Machine learning algorithm platform and scene based on Flink

Alicloud real-time computing Flink and Pai alink product portfolio provides the most advanced scorecard solution, which trains each feature in boxes according to requirements; scorecard training generates scoring model; sample stability measures sample stability through psi and other indicators; model evaluation evaluates the effect of two classification model. The solution supports multi feature dimension model training and large-scale sample modeling.

Machine learning algorithm platform and scene based on Flink

3.3 abnormal detection scenario

Anomaly detection and time sequence analysis is a common and widely used scenario, especially in industry.
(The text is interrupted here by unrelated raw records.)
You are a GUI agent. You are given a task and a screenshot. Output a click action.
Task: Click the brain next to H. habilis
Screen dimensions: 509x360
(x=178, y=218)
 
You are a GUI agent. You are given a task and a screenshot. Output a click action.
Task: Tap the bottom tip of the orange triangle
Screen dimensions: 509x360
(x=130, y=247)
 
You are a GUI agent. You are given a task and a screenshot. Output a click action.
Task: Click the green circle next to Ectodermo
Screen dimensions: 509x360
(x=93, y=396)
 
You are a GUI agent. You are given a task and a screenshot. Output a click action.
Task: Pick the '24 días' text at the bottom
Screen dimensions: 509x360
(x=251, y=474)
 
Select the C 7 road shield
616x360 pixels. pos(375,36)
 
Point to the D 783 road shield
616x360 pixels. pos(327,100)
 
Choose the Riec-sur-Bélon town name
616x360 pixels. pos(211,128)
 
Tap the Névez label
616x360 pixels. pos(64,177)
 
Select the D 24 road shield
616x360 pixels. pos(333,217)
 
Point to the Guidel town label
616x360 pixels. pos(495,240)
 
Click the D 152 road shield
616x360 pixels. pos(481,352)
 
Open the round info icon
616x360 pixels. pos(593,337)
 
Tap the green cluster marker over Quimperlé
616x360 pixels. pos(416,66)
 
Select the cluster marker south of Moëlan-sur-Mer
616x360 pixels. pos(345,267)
Using alicloud real-time computing Flink and Pai alink product portfolio can help customers quickly build anomaly detection solutions. The combination of Flink’s powerful performance and alink’s rich algorithm library can help data analysis and application developers to realize end-to-end processing of data processing, feature engineering, model training, prediction, etc. In the exception detection scenario, alink supports two core scenarios: time series anomaly detection and exception set detection.

In time series anomaly detection, alink has the advantages of complete types, batch flow integration, excellent performance, parallel computing, easy to use and so on. According to different scenarios, it can be divided into two types: time series prediction and time series decomposition

  • The time series prediction algorithm is suitable for streaming data and has instant response
  • Time series decomposition algorithm is suitable for full data and can mine effective information from full data.
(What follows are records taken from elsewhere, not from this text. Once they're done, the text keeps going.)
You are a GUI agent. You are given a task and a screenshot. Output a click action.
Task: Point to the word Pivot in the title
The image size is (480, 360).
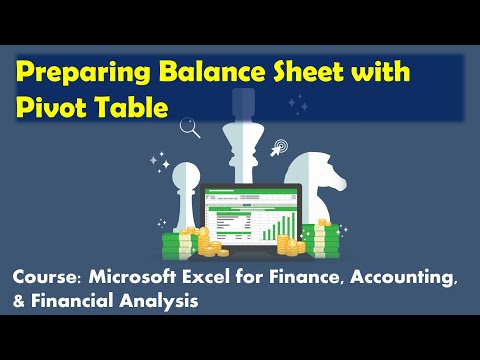[x=47, y=106]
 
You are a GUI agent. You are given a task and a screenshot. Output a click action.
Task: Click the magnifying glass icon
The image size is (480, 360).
[x=187, y=127]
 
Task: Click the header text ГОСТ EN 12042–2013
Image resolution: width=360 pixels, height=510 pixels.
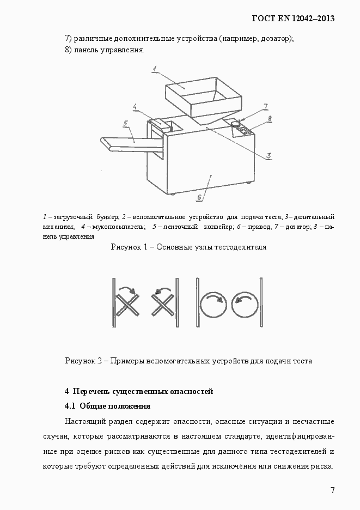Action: click(x=292, y=19)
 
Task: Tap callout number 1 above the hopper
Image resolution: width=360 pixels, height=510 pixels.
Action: click(x=155, y=68)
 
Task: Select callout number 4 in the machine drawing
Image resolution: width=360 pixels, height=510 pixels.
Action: click(x=134, y=107)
Alink also provides time series prediction and time series decomposition algorithm, which can be used by users alone.

Machine learning algorithm platform and scene based on Flink

Anomaly set detection is one of the core demands of risk control scenarios. Alink anomaly set detection has the following advantages:

  • Mega graph support – support graph data with hundreds of millions of edges
  • Online update – local anomaly detection can be done at any time with abnormal seeds
  • Fast operation – only the local graph is operated to save computing resources

In the risk areas of embezzlement, fraud, cheating, merchants, loan arbitrage and other risk areas, there is a need for anomaly set detection. The detection of detection is based on the detection of radyk. The algorithm can analyze the whole picture by inputting the connection relationship and the known black spots, capture other black users, reduce the risk in the process of business operation, escort the business security, and avoid possible major losses.

Machine learning algorithm platform and scene based on Flink

4. Postscript

Through the above introduction, you must be eager to have a try on the alicloud real-time computing Flink and Pai product portfolio. You can quickly open full hosted real-time computing Flink and experience the latest serverless product service. Real time calculation of Flink touch through train: https://www.aliyun.com/product/bigdata/sc

Machine learning algorithm platform and scene based on Flink

By opening alicloud e-mapreduce dataflow cluster, we can quickly build a pai alink algorithm platform based on alicloud real-time computing Flink. Pai alink through train: https://www.aliyun.com/product/emapreduce

Machine learning algorithm platform and scene based on Flink

Link to original text
This article is the original content of Alibaba cloud and can not be reproduced without permission.